▶ _Texte de lecture_:
---
Cet effort budgétaire depuis la fin de la Seconde Guerre mondiale n'a d'ailleurs pas été vain pour conserver une autonomie de décisions comme l'illustre le choix de la France et de la Grande-Bretagne d'intervenir en Libye. Sur le plan opérationnel, les deux pays ont encore la capacité de monter une opération de cette envergure avec des chances de succès. Ce qui a été le cas. Sur le plan industriel et social, cet effort a été également payant. La France se classe au quatrième rang des exportateurs derrière les États-Unis, la Russie et la Grande-Bretagne sur la période 2004-2008 avec une part de marché de 7,2 %. Ce qui fait vivre toute une filière industrielle, très souvent duale. Défense et aéronautique commerciale font bon ménage et permettent aux groupes d'amortir les cycles plus courts dans le civil.

Mais aujourd'hui, l'industrie européenne de l'armement est rattrapée par la baisse des budgets de la Défense. Elle est rattrapée tout simplement par la mondialisation et le cortège des dettes publiques. Ainsi, l'industrie de la défense va sans doute devoir apprendre à vivre avec une commande publique réduite... Ce qui peut à terme restreindre l'éventail des décisions des responsables politiques de la France et de la Grande-Bretagne en raison des abandons de certains pans de souveraineté nationale. "Sachant néanmoins que les contextes d'interventions armées en solo sont de plus en plus réduits", rappelle François Guénard, directeur chez Roland Berger. La problématique protectionnisme-compétitivité de l'industrie de défense française, et au-delà européenne, sera donc le sujet majeur de ces prochains mois. Car une fois l'élection présidentielle passée, les coupes budgétaires seront très sévères, selon les industriels du secteur qui s'attendent à voir le budget de la Défense redevenir une variable d'ajustement.
---
▶ _Objectif A_: Extrayez du texte sur l'industrie de défense tout ce qui va de « Cet effort budgétaire » jusqu'à « dans le civil. ».
▶ _Objectif B_: D'après le texte sur l'industrie de défense, quelle part de marché la France détenait-elle parmi les exportateurs sur la période 2004-2008 ?

▶ _Données enregistrées_:
---
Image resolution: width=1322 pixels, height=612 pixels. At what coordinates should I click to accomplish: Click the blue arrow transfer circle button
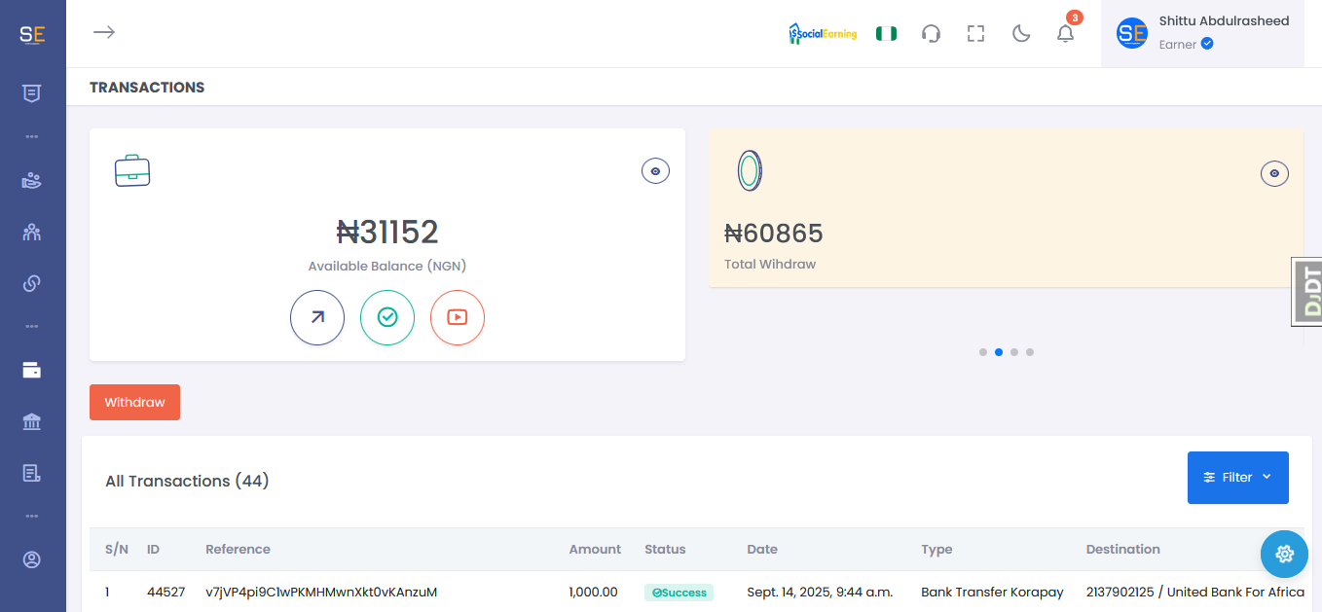[x=317, y=317]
---
▶ _Réponse complète A_:
Cet effort budgétaire depuis la fin de la Seconde Guerre mondiale n'a d'ailleurs pas été vain pour conserver une autonomie de décisions comme l'illustre le choix de la France et de la Grande-Bretagne d'intervenir en Libye. Sur le plan opérationnel, les deux pays ont encore la capacité de monter une opération de cette envergure avec des chances de succès. Ce qui a été le cas. Sur le plan industriel et social, cet effort a été également payant. La France se classe au quatrième rang des exportateurs derrière les États-Unis, la Russie et la Grande-Bretagne sur la période 2004-2008 avec une part de marché de 7,2 %. Ce qui fait vivre toute une filière industrielle, très souvent duale. Défense et aéronautique commerciale font bon ménage et permettent aux groupes d'amortir les cycles plus courts dans le civil.

▶ _Réponse complète B_: Une part de marché de 7,2 %.